Most people can understand that there is a diminishing return with testing users. Fewer believe you can actually quantify the percent of problems found and so are dubious when they hear claims such as five users can detect 85% of problems.  There’s good reason for the skepticism–they’re right, you can never know the total number of problems (if you did you’d go and fix them). Instead, you can only quantify the percent of problems found given problems that affect a certain percent of your users given a specific set of tasks.

So after testing five users you have only found 85% of problems that affect 31% or more of your users given those tasks. The sample size computation based on the binomial works well given the condition you don’t switch tasks, switch users or use open ended exploratory tasks. This is a limitation with the mathematical model, but every scientific model is an oversimplification of the real-world. That means all models are wrong but some are useful. The binomial model is useful because it is simple and familiar and works provided we don’t try and overstate our results.

So open ended requests like “go shopping on the website for a few minutes” or “take a look at the site and tell us what you think” mean users are likely to encounter vastly different parts of your interface. Using this unfocused strategy would be like giving a survey to your users but changing some or all of the questions and answer choices while you’re still collecting data (not recommended).

Not having defined tasks is like changing the questions in a survey while you’re still collecting data.

Even if you have specific tasks you will still only uncover some of the problems (most of the obvious ones but few of the not-obvious ones). For example, if you ask five members of your subscriber base to add the same product to the shopping cart on your website you will see most of the obvious problems.  Don’t be surprised if after three weeks someone complains about a problem with a field on your shopping cart.  You didn’t find all problems with five users; you only found the obvious ones. So the problem this user reported is likely experienced by fewer than 31% of your users. Even if it only affects 1 out of 100 users if you can fix it you should, especially if it is a critical problem.
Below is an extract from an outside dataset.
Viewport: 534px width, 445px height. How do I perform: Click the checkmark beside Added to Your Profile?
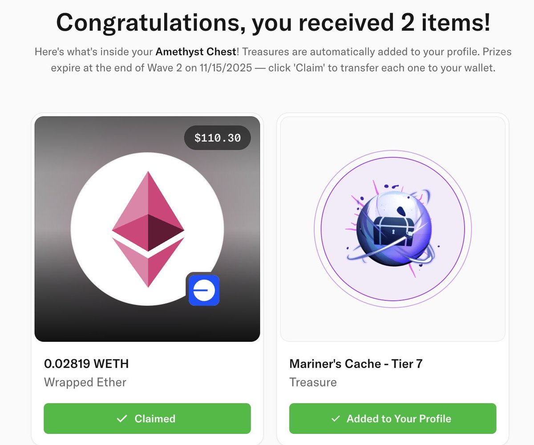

So is the five user heuristic even useful?  It is if you:

  1. Know who your users are
  2. Have users perform realistic closed-ended tasks with clear objectives (e.g. add a 40 inch Samsung Flat-Screen TV to the shopping cart).
  3. Know that with five users you have only identified 85% of the more obvious problems (those affecting more than a third of all users) and just a few of the less obvious problems.
  4. If you change the users or tasks you start over

If you decided you only had time to test your shopping cart, don’t be surprised if you get complaints about your registration page, contact form or search screen—you didn’t test these.

If you need to be sure you’ve found more than the more obvious problems then you need to test more than five users.
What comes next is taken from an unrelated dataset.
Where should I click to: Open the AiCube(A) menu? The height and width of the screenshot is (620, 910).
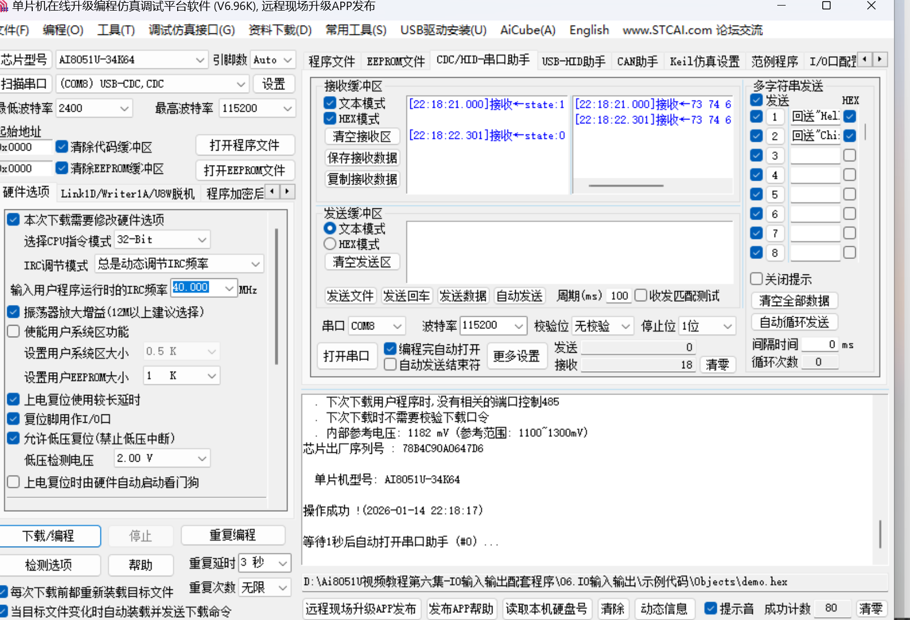526,30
If you need to be sure you’ve found more than just the more obvious problems then you need a larger sample size.

And even if you’ve diligently tested 37 users on the same closed ended task you will still see new problems. Why?  Because the problems being discovered are affecting a smaller and smaller percent of your users (less than 5%). On a website that gets thousands of visitors a day that means you’ll see new problems not found in testing rather quickly and so testing with a larger sample size might be necessary.

When your run out of money, time and patience testing, know that there are still problems out there waiting to be encountered by your users. But have comfort knowing these problems are affecting a smaller and smaller percent of your users and move on to finding and fixing other parts of the application.